I think there are lots of ways to look at efficiencies, this white tag efficiency is just one of them and quite narrow in scope.   In these efficiency comparisons being tossed around, is the embodied energy and efficiency of the final install included? some of these large heating units require concrete pads that could hold up a saturn 5 launch vehicle and the amount of energy it takes to produce concrete is outrageous. look it up.   The same thing goes for the amount of steel going into some of these units, is the steel recycled or do the boiler specs call for steel from china? It becomes more important when you are using 15-20  times more of it. Closer to the direct argument:  Infrastructure requirement vary with the heating solution you have selected, some require large buildings and amounts of insulation used to attempt to hold in the heat.  Are the units tested in installed situations where the sitebuilt insulation techniques can be part of the efficiency?  I have seen some of these installs and the opportunity for efficiency losing thermal bridging would cause problems in my climate. Martyinmi mentions testing side by side but if you tested them side by side coming off the truck it would not be fair to the uninsulated Garn.   Some units require daily start up..are the efficiencies of a cold start and burning the ink laden sunday paper included?  or do the testers start with a nice hot fire regardless of how the fire got to that point.   Is the embodied energy of the transportation included?  Did the truck delivering this unit burn 5 years of #2 diesel to deliver just one of these units ?  what happens when 2000 gallons of anti freeze laden water gets dumped?  If we are comparing installed situations vs off the truck,  then please include a subcategory outdoor gassers that have chosen this fairly easy upgrade to increase an already efficient burner to even higher levels.  I can keep going.  I work on schools, Im involved with installing large boilers among other things.  These Garns as big as a large commercial boiler requiring large capitol investments to install and construct fully functioning infrastructure around them.  Maybe some folks can out of pocket this kind of investment,  but others are financing.  Do the efficiency calcs include the gas this investor burns up going to work for another year or two to pay for the final cost?

its crazy, but I almost detect a kind of class warfare against the OWB..but if you look at the term without preconception and inside industry appropriatness, isnt the garn, outdoors, burns wood, and it heats water?   I mean, most folks cant put one of those units in their basement can they?  I guess I'm missing insider information. Maybe we need a white tag test for that. 
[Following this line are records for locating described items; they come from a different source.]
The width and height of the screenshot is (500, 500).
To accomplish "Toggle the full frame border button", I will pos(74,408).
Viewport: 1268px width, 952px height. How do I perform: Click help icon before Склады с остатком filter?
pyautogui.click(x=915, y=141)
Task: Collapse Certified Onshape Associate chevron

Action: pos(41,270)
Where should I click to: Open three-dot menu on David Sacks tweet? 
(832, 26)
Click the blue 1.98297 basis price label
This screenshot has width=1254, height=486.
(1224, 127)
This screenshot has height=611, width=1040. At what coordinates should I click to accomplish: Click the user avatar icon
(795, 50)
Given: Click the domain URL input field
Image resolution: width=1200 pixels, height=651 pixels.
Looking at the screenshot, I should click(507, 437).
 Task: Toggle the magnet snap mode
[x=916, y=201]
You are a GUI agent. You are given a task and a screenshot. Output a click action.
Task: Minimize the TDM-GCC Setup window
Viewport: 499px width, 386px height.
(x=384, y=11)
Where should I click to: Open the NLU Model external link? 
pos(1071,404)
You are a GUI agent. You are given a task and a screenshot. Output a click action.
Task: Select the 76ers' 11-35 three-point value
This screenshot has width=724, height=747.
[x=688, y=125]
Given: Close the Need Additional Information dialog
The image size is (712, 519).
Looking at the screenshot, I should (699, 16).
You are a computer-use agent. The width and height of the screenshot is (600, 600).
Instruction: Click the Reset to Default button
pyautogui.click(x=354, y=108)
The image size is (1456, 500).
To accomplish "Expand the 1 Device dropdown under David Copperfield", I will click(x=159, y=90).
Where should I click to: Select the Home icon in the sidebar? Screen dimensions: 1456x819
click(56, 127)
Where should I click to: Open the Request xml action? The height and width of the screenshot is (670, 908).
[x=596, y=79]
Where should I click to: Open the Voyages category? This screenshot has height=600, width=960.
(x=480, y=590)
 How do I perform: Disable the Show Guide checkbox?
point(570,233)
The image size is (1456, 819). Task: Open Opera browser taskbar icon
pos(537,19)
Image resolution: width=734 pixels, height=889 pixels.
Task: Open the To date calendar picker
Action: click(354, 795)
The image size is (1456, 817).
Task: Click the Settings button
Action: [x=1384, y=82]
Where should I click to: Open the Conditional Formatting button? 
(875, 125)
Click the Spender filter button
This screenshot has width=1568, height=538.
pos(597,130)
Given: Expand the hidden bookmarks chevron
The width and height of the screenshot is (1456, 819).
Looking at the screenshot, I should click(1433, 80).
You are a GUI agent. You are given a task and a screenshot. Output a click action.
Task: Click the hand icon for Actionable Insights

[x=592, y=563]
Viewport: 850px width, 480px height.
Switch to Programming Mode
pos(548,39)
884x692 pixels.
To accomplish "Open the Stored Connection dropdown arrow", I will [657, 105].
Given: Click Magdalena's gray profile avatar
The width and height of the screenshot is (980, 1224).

ultimately its important that the efficient burning of wood becomes more widespread.  I live in a very large poor rural area...around me, every winter a trailer or 200 year old house ( usualy one of each)  burns to the ground from a woodstove ignited fire, spewing out enough toxins and particulates to make up the difference between efficiencies of hundreds of generation 1 OWBs and the more efficient approaches.  Im not advocating OWB for everwhere, but we have naturall, environmentally desired, forest fires that make this efficency argument ridicoulous.  Two years ago the forest fires in canada actually changed our climate for two weeks. im not advocating for inefficent burning, im just saying please put the lab test into perspective.     I know that my "under debate" outdoor gasser provides plenty of heat on two large armfulls of wood a day when its cold, has a blue flame in the gasification chamber and has lots of heat exchange tubing that remains fairly clean in one of the coldest sunless climates in the US.    If this drag and drop technology (ready to plug in outdoor gasser) could become more affordable and give safe, renewable and affordable heating to more folks it would be good for all of us.  Despite my rant, the Garns are beautifull machines and a probably more efficient in the lab, but We all pursue the best choice we can afford, some are smaller solutions than others but its all good!  Im gonna hit submit post and run!


----------



## Como (Feb 2, 2012)

I think the thread is being derailed due to mention of the Garn, which has a very small share of the Gassifyer market.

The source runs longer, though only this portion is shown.